Implemented in Lombok by
modifying the AST user program and code generation.
Similar functionality, with its limitations, is also available in java for annotations with the scope compile time -
Annotation Processing Tool .
In the case of parsing java source code, it's better than anyone who is better than javac and eclipse java compiller. There are alternatives, such as
Spoon and
JTransformer , but how fully they support the specification and complex classes, there is not even a desire to check.
If we are talking about jvm, then the transformation of the source code of the program on Groovy is
part of the language itself , there are similar possibilities in the
Scala language.
So, in the modification of the source code of the program there are weaknesses and strengths:
pros | Minuses |
---|
more information than bytecode | compilation or interpretation stage (memory, time) |
features like refactoring in IDE | requirement for source code, a way to automatically find it for a given class / jar |
Transformation of AST code and runtime recompilation
The most hardcore part of this article is thoughts about recompiling to runtime.
Modification and compilation of AST java
code at the time of execution may be necessary if crutches are required: the project is either complete caprolit, or it is very laborious to do and maintain dozens of forks of different versions, or if its management and developers consider it ideal and do not allow anyone to modify it, but the source text is in the enterprise maven repository. And this approach is needed
only if the task is impossible or inconvenient to solve with the two previously described program transformation classes.

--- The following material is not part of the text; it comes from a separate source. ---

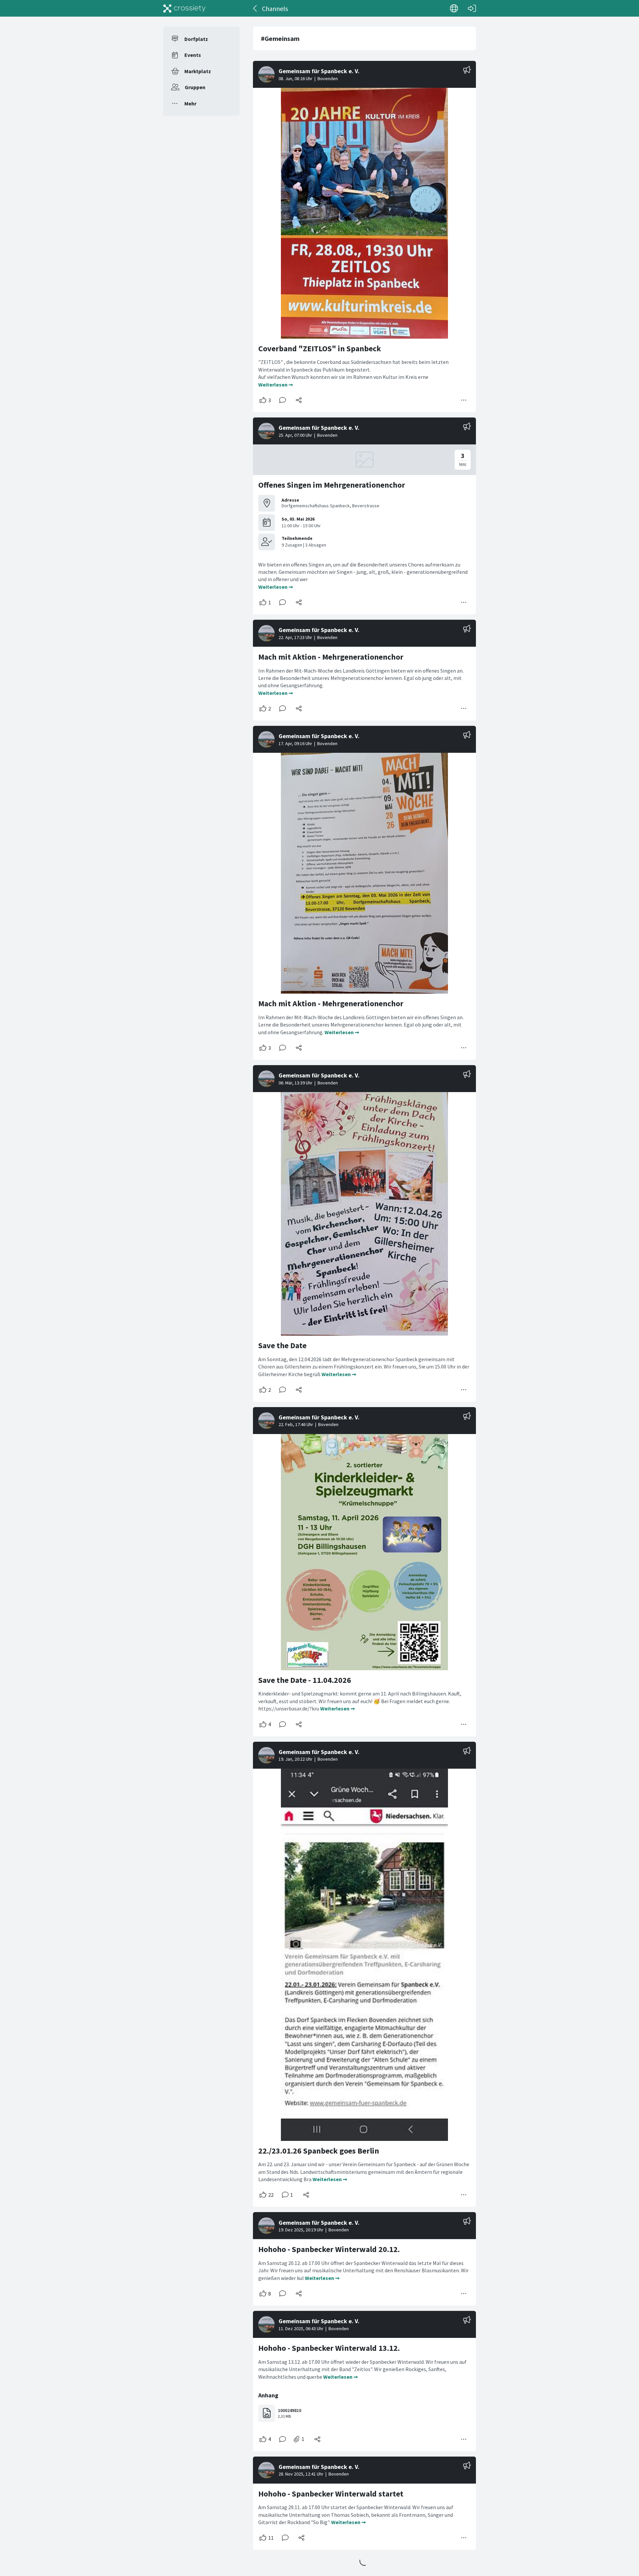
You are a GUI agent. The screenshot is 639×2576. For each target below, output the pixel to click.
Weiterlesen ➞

Compiling is relatively simple.
The JavaCompiler API allows you to compile a program from source code at the time of execution, providing an interface independent of implementation. While studying the manifest and source code of the eclipse EJC compiler, I discovered that it also supports the JavaCompiler API.
But when analyzing the program text, there is still no public and universal API for working with AST. Those. will have to work either with
com.sun.source.tree. * or
org.eclipse.jdt.core.dom. *The task of finding the source code of a class is easily solved if the project was published in the maven repository along with the source artifact and in the jar with classes there are files pom.properties or pom.xml, or there is some dictionary of the name / hash correspondence of the artifact to the source code of the corresponding jar file and a way to get these sources while the program is running.

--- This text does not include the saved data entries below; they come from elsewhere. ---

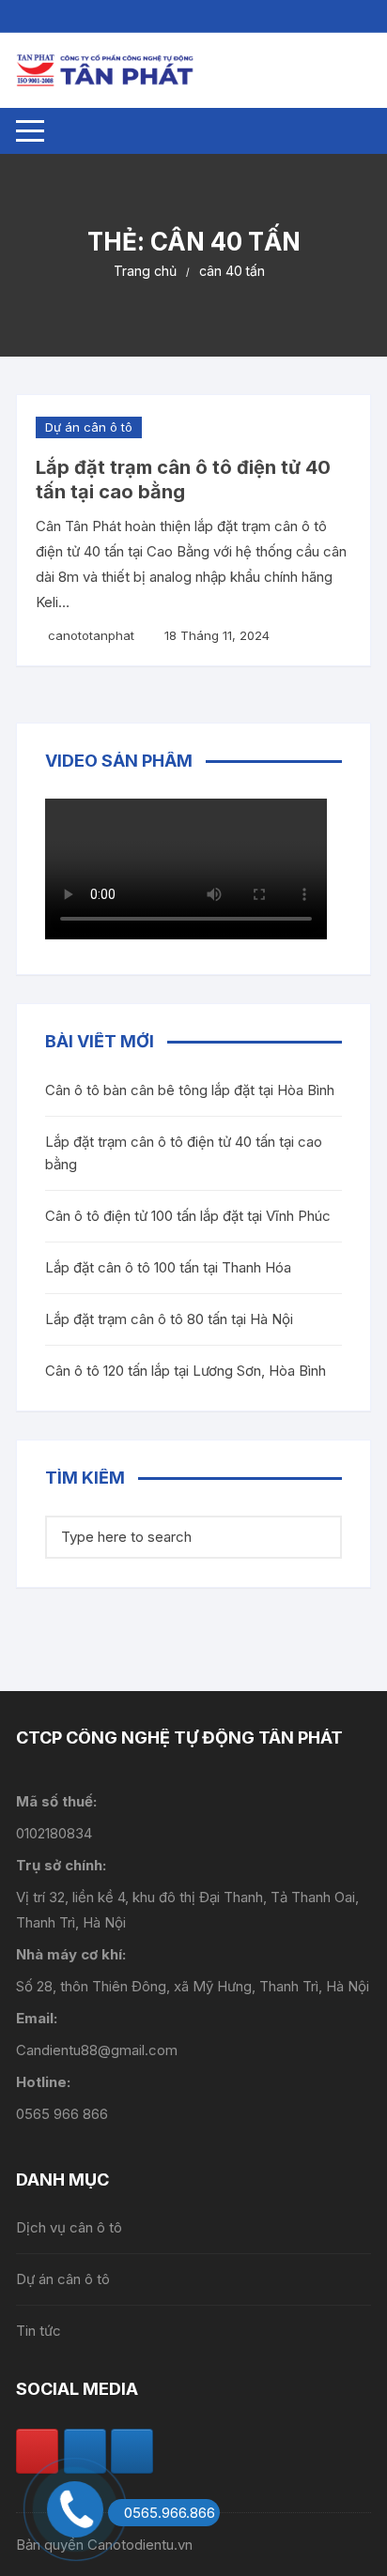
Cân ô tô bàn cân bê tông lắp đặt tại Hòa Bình (189, 1090)
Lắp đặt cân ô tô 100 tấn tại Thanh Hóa (168, 1267)
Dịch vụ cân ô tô (69, 2227)
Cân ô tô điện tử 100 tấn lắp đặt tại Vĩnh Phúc (188, 1216)
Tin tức (38, 2331)
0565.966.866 (169, 2513)
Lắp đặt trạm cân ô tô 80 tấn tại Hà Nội (169, 1319)
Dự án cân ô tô (88, 426)
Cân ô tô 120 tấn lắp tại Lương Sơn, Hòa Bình (185, 1370)
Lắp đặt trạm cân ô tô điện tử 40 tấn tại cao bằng (183, 1153)
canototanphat (91, 635)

Pros - more information is available for transformation than is in the byte-code, the application does not require rebuilding the project and is almost as convenient as the application of the AspectJ agent, but it was not possible to perform the transformation by means of the byte-code transformation, or very laborious.
The disadvantages are the same as in the previous approach: memory, time, the requirement for the source code of the program and the way to find it for this class.

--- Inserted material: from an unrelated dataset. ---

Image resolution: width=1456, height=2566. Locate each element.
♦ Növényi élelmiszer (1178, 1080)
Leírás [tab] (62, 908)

The examples of the above in the form of the ejc + maven code will be in the coming months, and the task chosen is quite vital. Have you encountered similar? What tasks from your practice could be elegantly solved only with the help of java code transformation and recompilation during execution?
By the way, the capabilities of the
TinyCC compiler and its size prove that this approach is also possible for C programs.

In this note, we looked at several approaches to modifying the program, their strengths and weaknesses. Modification of the executable code is more common, but not all tasks can be solved without the source code of the program and its subsequent transformation.